==== Data

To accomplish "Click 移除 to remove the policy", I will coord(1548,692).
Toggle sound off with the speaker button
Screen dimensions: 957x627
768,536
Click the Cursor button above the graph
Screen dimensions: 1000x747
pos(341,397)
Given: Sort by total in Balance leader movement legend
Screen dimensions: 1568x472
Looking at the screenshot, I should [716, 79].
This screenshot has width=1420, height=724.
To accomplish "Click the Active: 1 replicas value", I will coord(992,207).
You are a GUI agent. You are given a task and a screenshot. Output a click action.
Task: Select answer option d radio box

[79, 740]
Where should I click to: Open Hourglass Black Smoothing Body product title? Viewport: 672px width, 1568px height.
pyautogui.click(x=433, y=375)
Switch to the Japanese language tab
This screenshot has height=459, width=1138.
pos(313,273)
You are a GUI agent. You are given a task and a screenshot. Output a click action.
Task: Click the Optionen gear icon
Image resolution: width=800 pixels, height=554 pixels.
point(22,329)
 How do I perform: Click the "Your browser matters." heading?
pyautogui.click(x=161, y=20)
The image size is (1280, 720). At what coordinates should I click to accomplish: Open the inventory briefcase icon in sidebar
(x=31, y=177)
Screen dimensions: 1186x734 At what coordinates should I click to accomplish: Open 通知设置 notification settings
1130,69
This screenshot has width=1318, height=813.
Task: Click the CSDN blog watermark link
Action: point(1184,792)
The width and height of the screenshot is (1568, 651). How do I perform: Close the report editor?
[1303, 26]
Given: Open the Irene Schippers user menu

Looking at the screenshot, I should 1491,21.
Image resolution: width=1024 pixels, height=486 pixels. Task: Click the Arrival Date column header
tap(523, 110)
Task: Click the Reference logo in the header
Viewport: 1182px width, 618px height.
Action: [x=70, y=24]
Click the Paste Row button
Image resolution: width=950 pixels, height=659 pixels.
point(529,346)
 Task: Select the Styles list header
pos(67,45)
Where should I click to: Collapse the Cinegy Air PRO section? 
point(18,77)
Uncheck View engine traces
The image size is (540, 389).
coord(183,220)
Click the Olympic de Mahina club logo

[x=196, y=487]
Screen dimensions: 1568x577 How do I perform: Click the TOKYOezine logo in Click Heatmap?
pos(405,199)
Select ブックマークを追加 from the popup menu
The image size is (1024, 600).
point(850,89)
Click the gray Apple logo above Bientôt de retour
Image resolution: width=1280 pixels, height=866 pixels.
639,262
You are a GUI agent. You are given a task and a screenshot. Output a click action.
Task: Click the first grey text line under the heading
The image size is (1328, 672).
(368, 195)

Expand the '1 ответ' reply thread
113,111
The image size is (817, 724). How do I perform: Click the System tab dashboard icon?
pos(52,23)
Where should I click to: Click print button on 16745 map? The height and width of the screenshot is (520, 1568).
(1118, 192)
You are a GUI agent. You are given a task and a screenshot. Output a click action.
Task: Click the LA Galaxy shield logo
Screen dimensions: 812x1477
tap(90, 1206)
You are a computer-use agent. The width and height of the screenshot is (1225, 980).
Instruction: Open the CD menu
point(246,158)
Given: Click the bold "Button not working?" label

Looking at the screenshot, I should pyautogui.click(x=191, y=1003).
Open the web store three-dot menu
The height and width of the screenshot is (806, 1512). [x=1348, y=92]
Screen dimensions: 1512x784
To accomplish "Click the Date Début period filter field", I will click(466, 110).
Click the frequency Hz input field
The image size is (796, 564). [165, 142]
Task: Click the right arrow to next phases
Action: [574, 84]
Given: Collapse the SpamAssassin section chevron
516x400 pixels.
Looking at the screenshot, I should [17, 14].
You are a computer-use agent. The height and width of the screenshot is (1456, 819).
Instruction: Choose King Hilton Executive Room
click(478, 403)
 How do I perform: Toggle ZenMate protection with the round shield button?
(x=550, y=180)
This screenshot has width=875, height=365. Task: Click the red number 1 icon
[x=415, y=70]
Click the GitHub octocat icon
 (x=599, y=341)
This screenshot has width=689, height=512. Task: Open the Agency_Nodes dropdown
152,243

========

» **Exercise aim**: Output all records verbatim.

» **Exercise output**:
To accomplish "Click 移除 to remove the policy", I will coord(1548,692).
Toggle sound off with the speaker button
Screen dimensions: 957x627
768,536
Click the Cursor button above the graph
Screen dimensions: 1000x747
pos(341,397)
Given: Sort by total in Balance leader movement legend
Screen dimensions: 1568x472
Looking at the screenshot, I should [716, 79].
This screenshot has width=1420, height=724.
To accomplish "Click the Active: 1 replicas value", I will coord(992,207).
You are a GUI agent. You are given a task and a screenshot. Output a click action.
Task: Select answer option d radio box

[79, 740]
Where should I click to: Open Hourglass Black Smoothing Body product title? Viewport: 672px width, 1568px height.
pyautogui.click(x=433, y=375)
Switch to the Japanese language tab
This screenshot has height=459, width=1138.
pos(313,273)
You are a GUI agent. You are given a task and a screenshot. Output a click action.
Task: Click the Optionen gear icon
Image resolution: width=800 pixels, height=554 pixels.
point(22,329)
 How do I perform: Click the "Your browser matters." heading?
pyautogui.click(x=161, y=20)
The image size is (1280, 720). At what coordinates should I click to accomplish: Open the inventory briefcase icon in sidebar
(x=31, y=177)
Screen dimensions: 1186x734 At what coordinates should I click to accomplish: Open 通知设置 notification settings
1130,69
This screenshot has width=1318, height=813.
Task: Click the CSDN blog watermark link
Action: point(1184,792)
The width and height of the screenshot is (1568, 651). How do I perform: Close the report editor?
[1303, 26]
Given: Open the Irene Schippers user menu

Looking at the screenshot, I should 1491,21.
Image resolution: width=1024 pixels, height=486 pixels. Task: Click the Arrival Date column header
tap(523, 110)
Task: Click the Reference logo in the header
Viewport: 1182px width, 618px height.
Action: [x=70, y=24]
Click the Paste Row button
Image resolution: width=950 pixels, height=659 pixels.
point(529,346)
 Task: Select the Styles list header
pos(67,45)
Where should I click to: Collapse the Cinegy Air PRO section? 
point(18,77)
Uncheck View engine traces
The image size is (540, 389).
coord(183,220)
Click the Olympic de Mahina club logo

[x=196, y=487]
Screen dimensions: 1568x577 How do I perform: Click the TOKYOezine logo in Click Heatmap?
pos(405,199)
Select ブックマークを追加 from the popup menu
The image size is (1024, 600).
point(850,89)
Click the gray Apple logo above Bientôt de retour
Image resolution: width=1280 pixels, height=866 pixels.
639,262
You are a GUI agent. You are given a task and a screenshot. Output a click action.
Task: Click the first grey text line under the heading
The image size is (1328, 672).
(368, 195)

Expand the '1 ответ' reply thread
113,111
The image size is (817, 724). How do I perform: Click the System tab dashboard icon?
pos(52,23)
Where should I click to: Click print button on 16745 map? The height and width of the screenshot is (520, 1568).
(1118, 192)
You are a GUI agent. You are given a task and a screenshot. Output a click action.
Task: Click the LA Galaxy shield logo
Screen dimensions: 812x1477
tap(90, 1206)
You are a computer-use agent. The width and height of the screenshot is (1225, 980).
Instruction: Open the CD menu
point(246,158)
Given: Click the bold "Button not working?" label

Looking at the screenshot, I should pyautogui.click(x=191, y=1003).
Open the web store three-dot menu
The height and width of the screenshot is (806, 1512). [x=1348, y=92]
Screen dimensions: 1512x784
To accomplish "Click the Date Début period filter field", I will click(466, 110).
Click the frequency Hz input field
The image size is (796, 564). [165, 142]
Task: Click the right arrow to next phases
Action: [574, 84]
Given: Collapse the SpamAssassin section chevron
516x400 pixels.
Looking at the screenshot, I should [17, 14].
You are a computer-use agent. The height and width of the screenshot is (1456, 819).
Instruction: Choose King Hilton Executive Room
click(478, 403)
 How do I perform: Toggle ZenMate protection with the round shield button?
(x=550, y=180)
This screenshot has width=875, height=365. Task: Click the red number 1 icon
[x=415, y=70]
Click the GitHub octocat icon
 (x=599, y=341)
This screenshot has width=689, height=512. Task: Open the Agency_Nodes dropdown
152,243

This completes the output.